A team of faculty and staff is working to respond to an unprecedented wave of near-simultaneous departures of Black Studies faculty at SUNY New Paltz.
Department of Black Studies Chair Major Coleman, College President Donald P. Christian, Interim Provost Stella Deen and Dean of Liberal Arts & Sciences Laura Barrett met on June 12 to discuss possible courses of action following the sudden loss of four Black Studies faculty. Long-tenured professors A.J. Williams-Meyers and Zelbert Moore have announced their retirements, LaTasha Brown is transferring to the Department of Digital Media & Journalism and Karanja Carroll has resigned.
Plans are underway for the prompt hiring of two, two-year visiting assistant professors and additional adjunct professors to support immediate class demands and student advising and mentoring needs. Funding for all positions vacated by retirement or resignation remains in the Black Studies Department budget. The ultimate goal is to refill the vacancies with full-time, tenure-track faculty.
A strategy for filling newly-vacant tenured faculty positions in Black Studies is also being developed.
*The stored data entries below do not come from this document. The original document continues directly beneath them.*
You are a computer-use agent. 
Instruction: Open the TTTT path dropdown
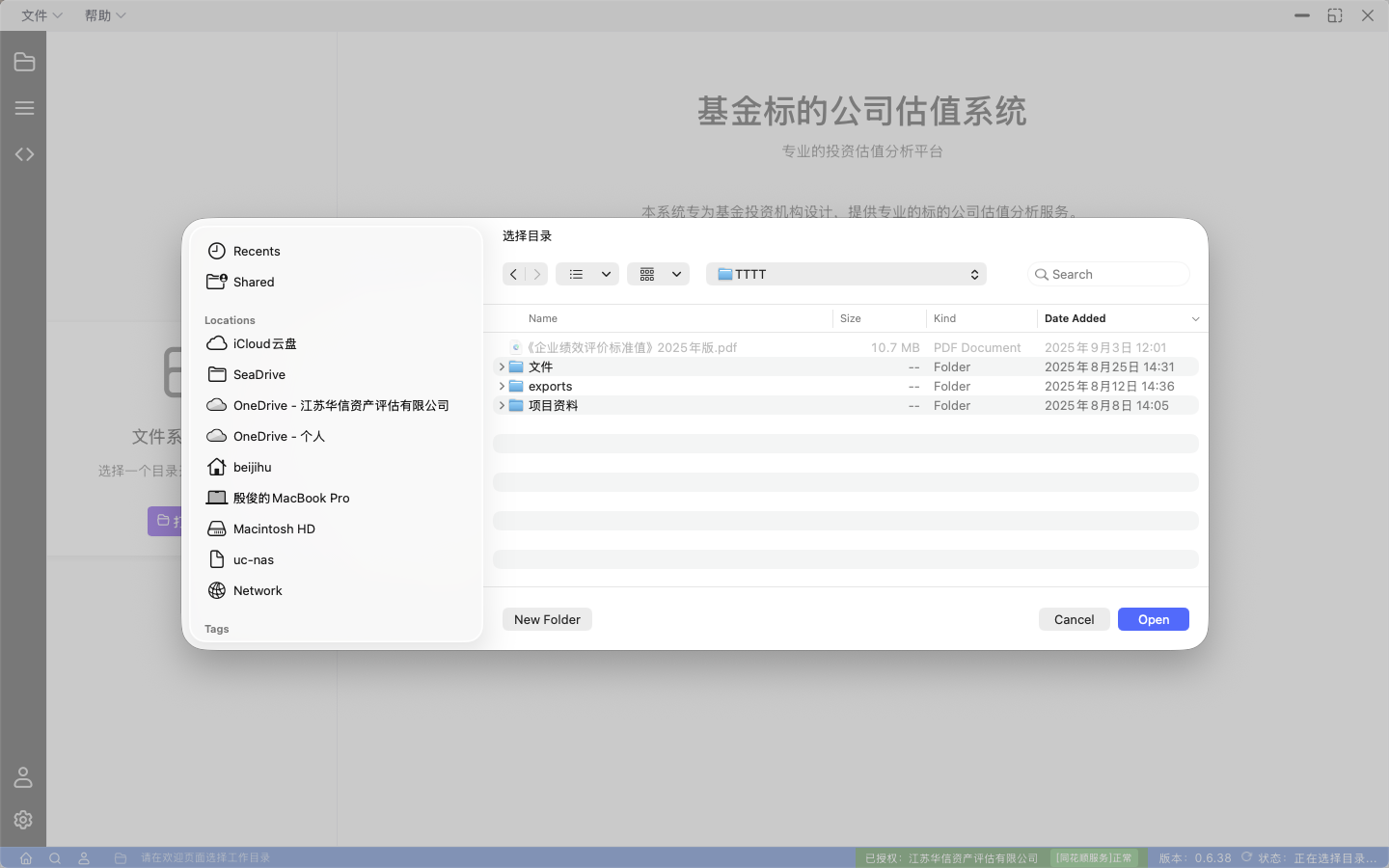click(846, 274)
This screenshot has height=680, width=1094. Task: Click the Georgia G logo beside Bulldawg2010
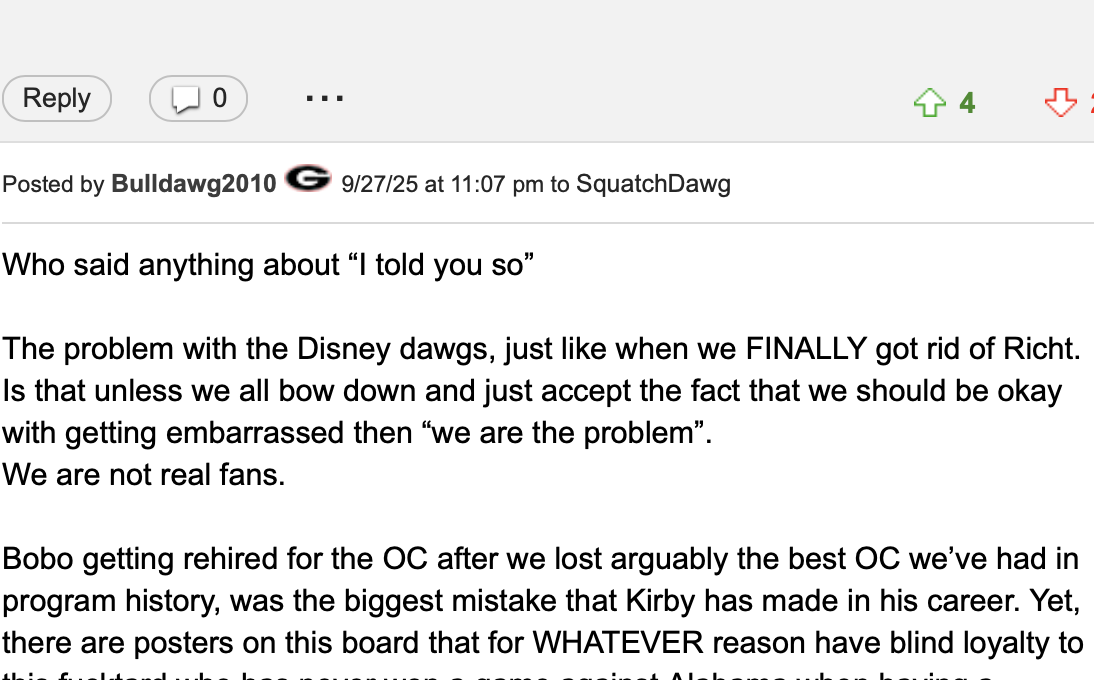(x=308, y=180)
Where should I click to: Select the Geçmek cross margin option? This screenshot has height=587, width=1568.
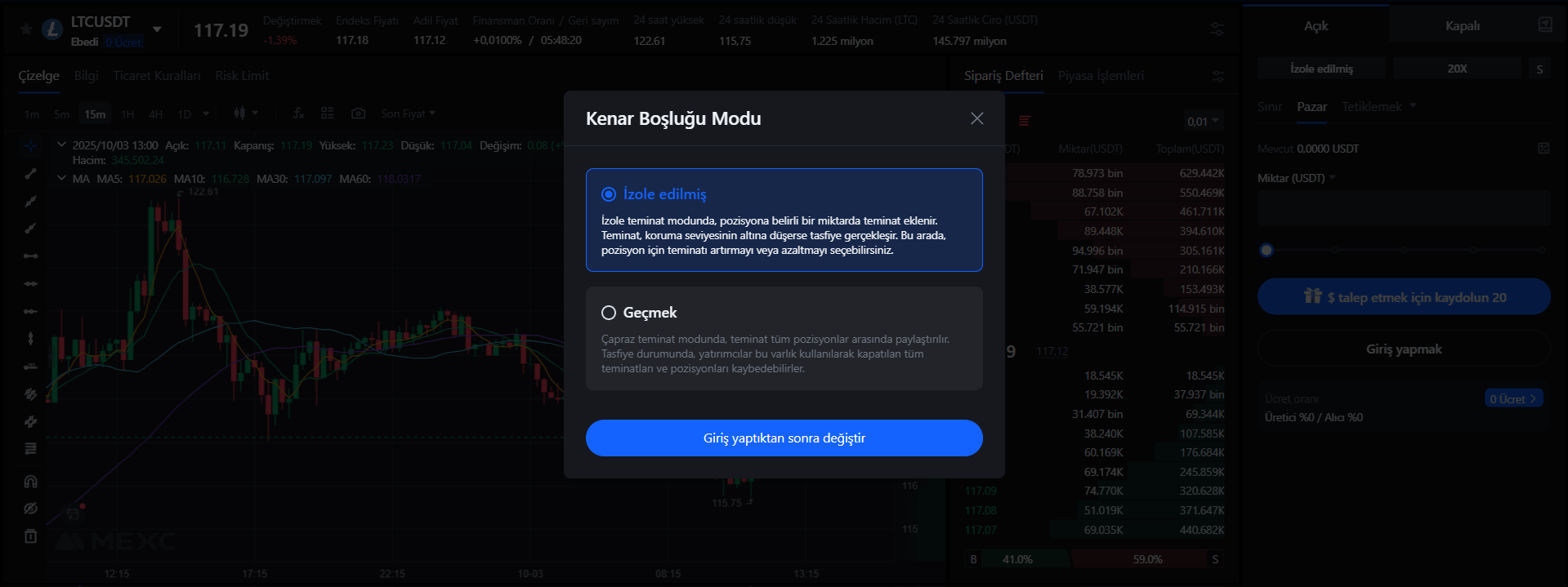(609, 313)
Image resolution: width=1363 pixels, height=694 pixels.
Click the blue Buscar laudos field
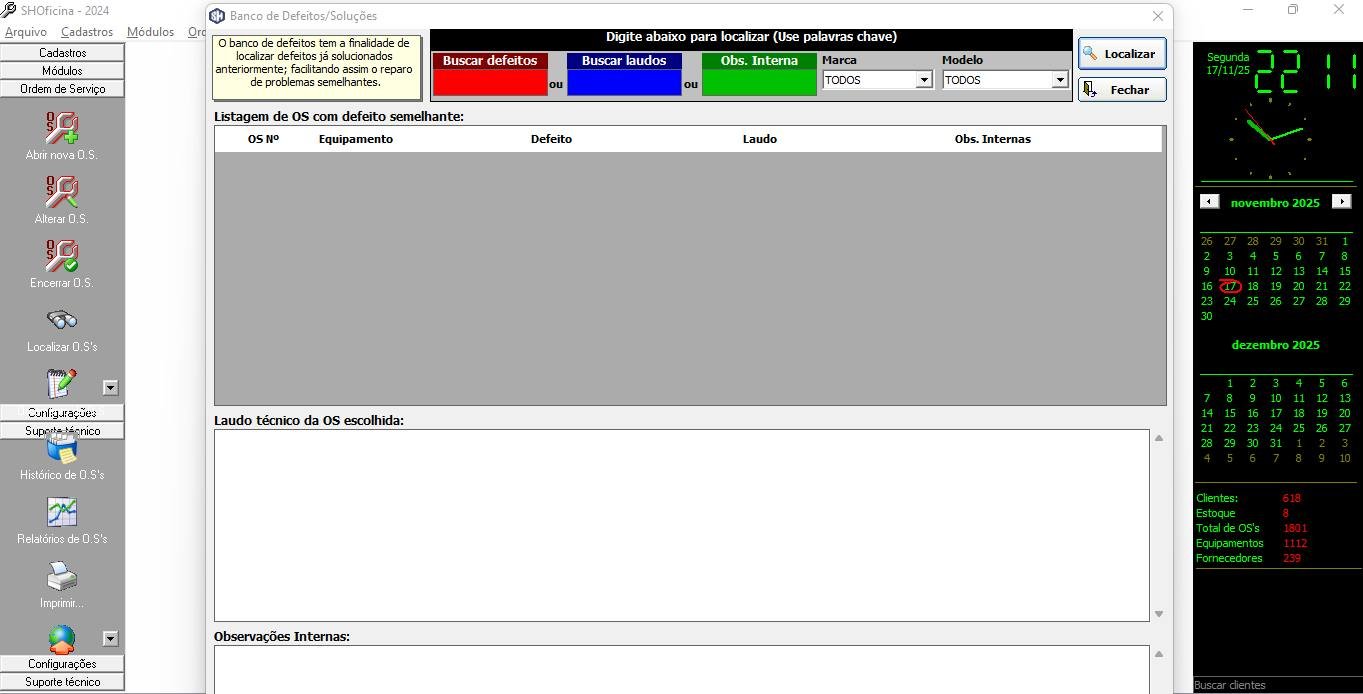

In crafting this strategy, faculty and administrative leadership are guided by a recent External Review Report of the department, submitted on May 2.
External reviews of all academic departments at New Paltz are conducted every five years in accordance with accepted best practices for colleges and universities.
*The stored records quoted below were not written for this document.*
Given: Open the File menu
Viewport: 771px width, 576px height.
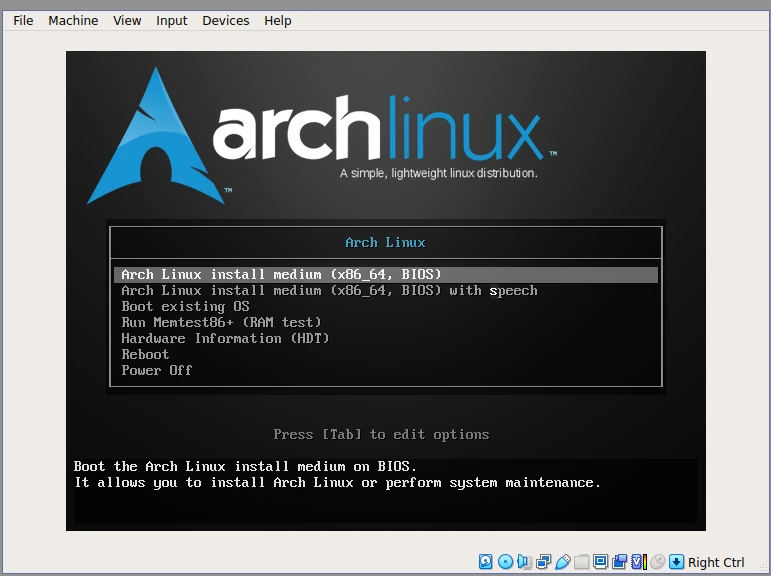Looking at the screenshot, I should (x=23, y=20).
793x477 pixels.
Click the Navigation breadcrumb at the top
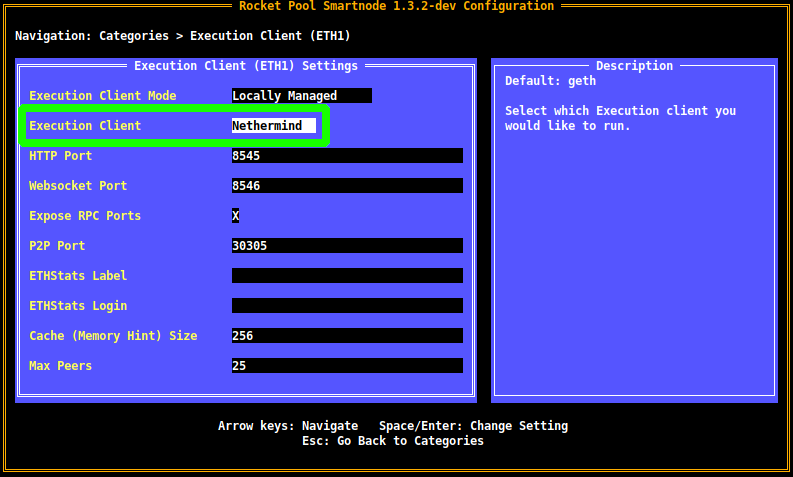coord(182,36)
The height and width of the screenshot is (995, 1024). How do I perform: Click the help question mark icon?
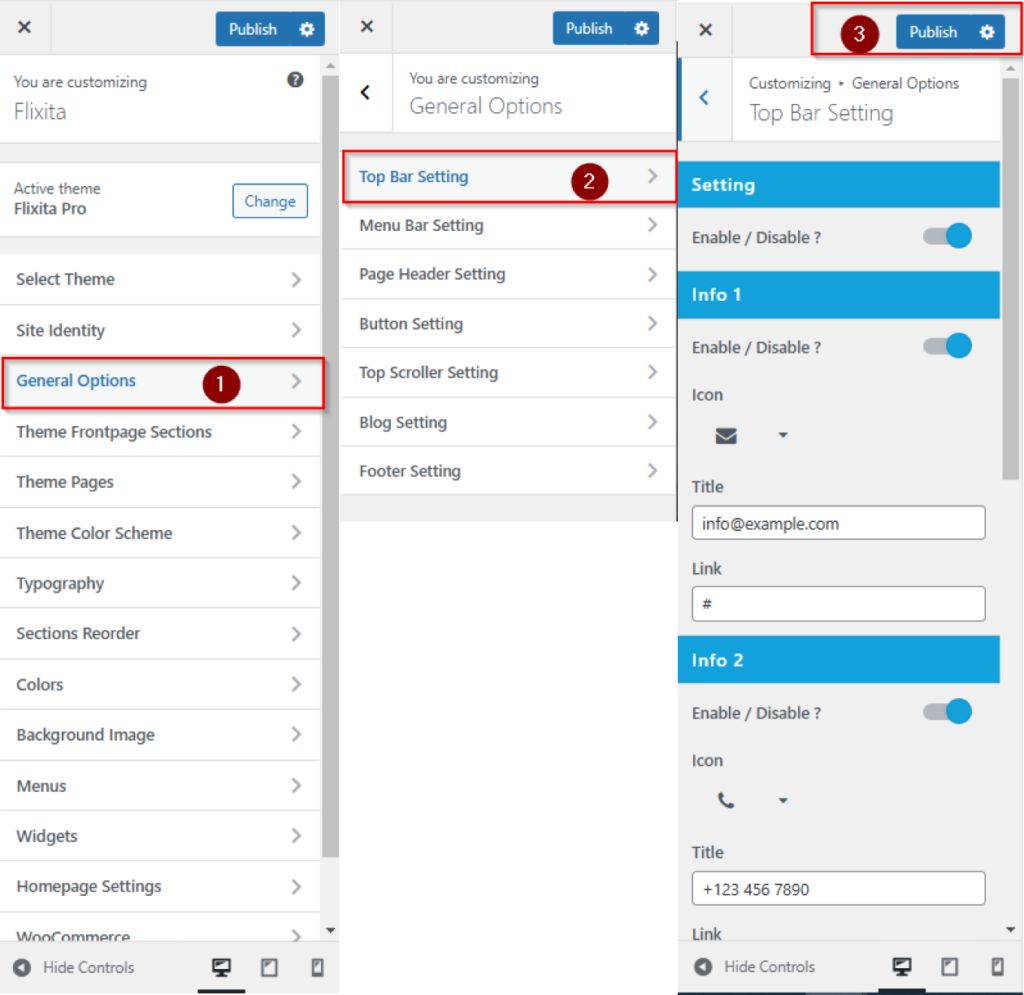(295, 80)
“We view external reviews as opportunities to look at what we do well and what we can do to make strong programs better, and we appreciate the need for academic programs to align with new and important national trends and intellectual dialogues to better serve students,” said Interim Provost Deen. “External reviews help our departments identify pathways to that alignment, and so we think of them as indicative of our investment and our confidence in our academic departments and faculty.”
The Black Studies External Review team, which consisted of Veronica Gregg, Associate Professor at Hunter College, and James Stewart, Professor Emeritus at Pennsylvania State University, recommended that in replacing outgoing faculty the Department of Black Studies should aim to address “fundamental intellectual and pedagogical shifts in the discipline.”
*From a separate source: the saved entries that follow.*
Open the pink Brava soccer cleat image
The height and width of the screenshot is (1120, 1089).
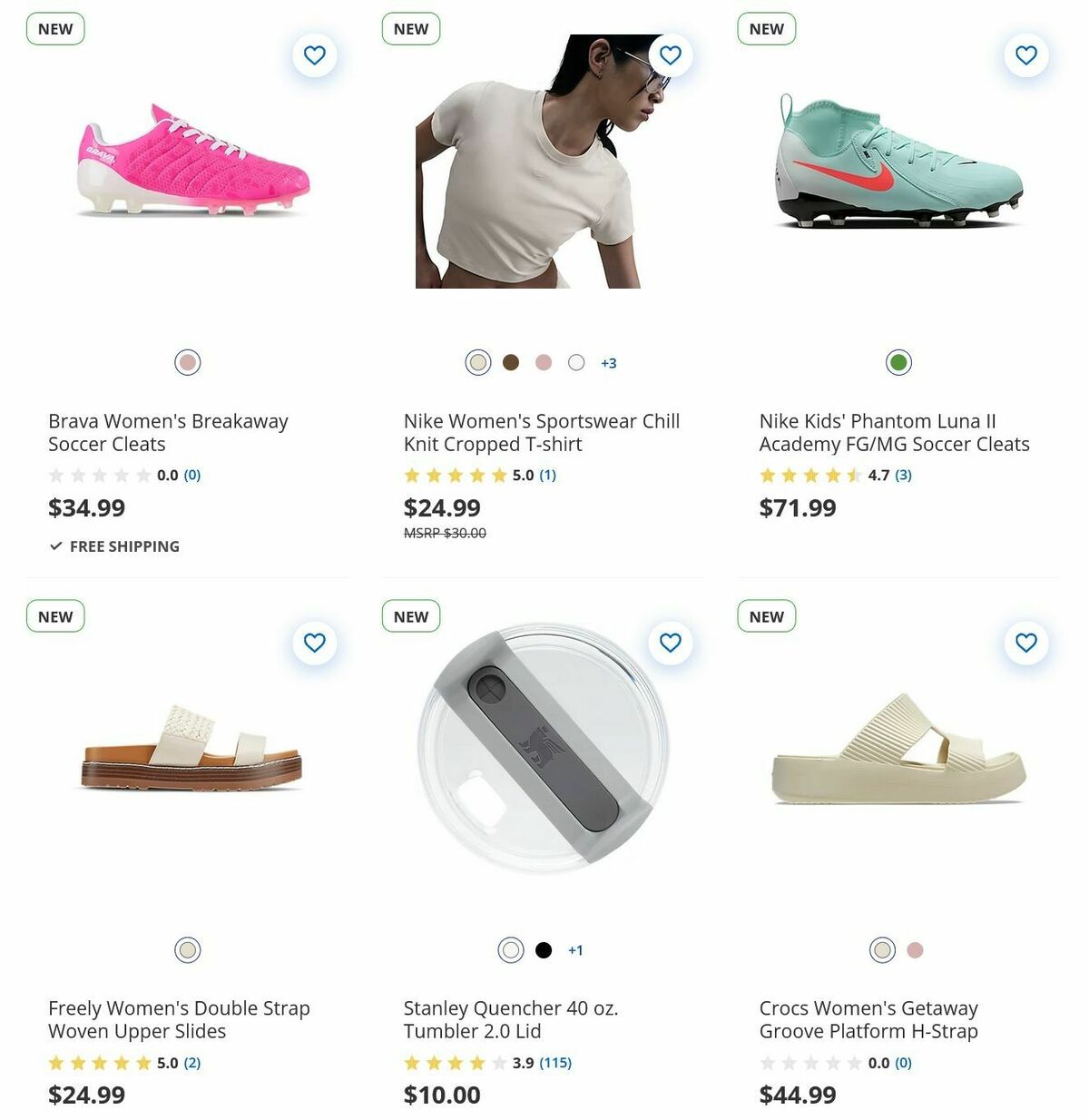click(193, 163)
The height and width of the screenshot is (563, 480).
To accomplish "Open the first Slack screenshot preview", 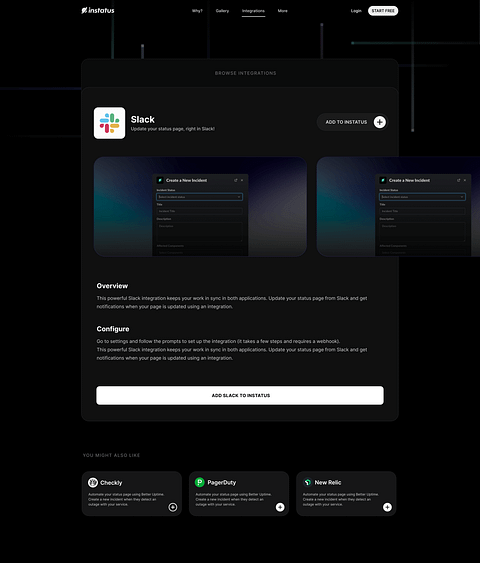I will click(200, 206).

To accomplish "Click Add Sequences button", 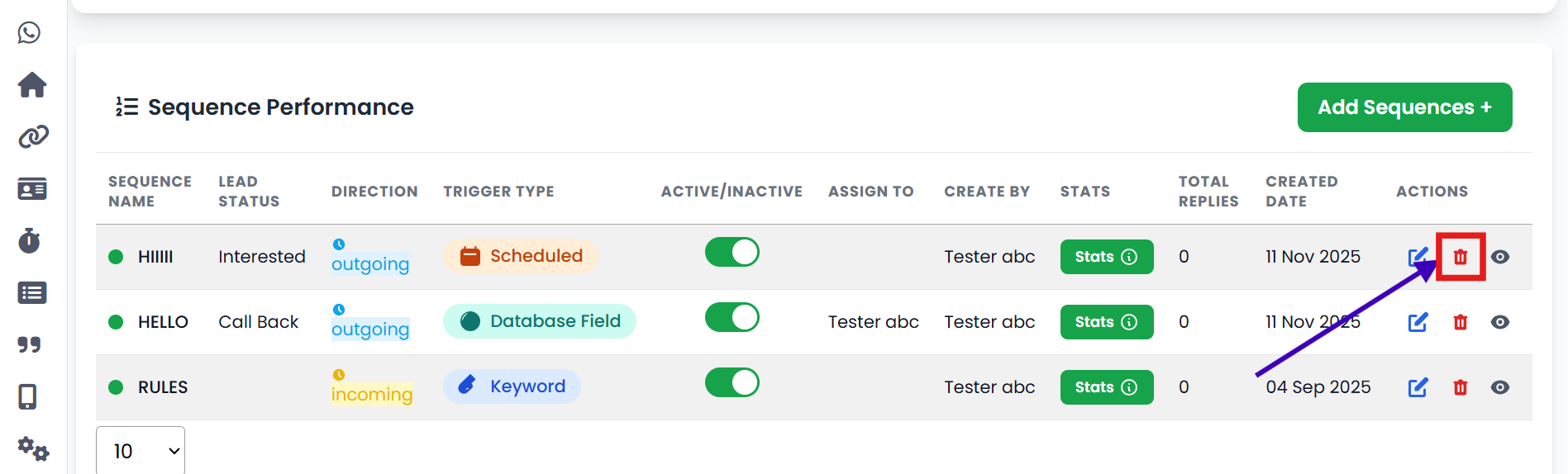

In their conversations with Black Studies majors and minors, the review team observed that “the students value strong mentoring relationships with faculty and see the need for updating curriculum and for employing more engaging pedagogical strategies.”
Some steps have already been approved for achieving this goal. The President’s Office has allotted resources to the department to develop an “internal development workshop, facilitated by an invited specialist,” per the recommendations of the review, and staff will continue partnering with students and faculty to implement the recommendations of the External Review Report and ensure the sustained vitality of Black Studies at SUNY New Paltz, Deen said.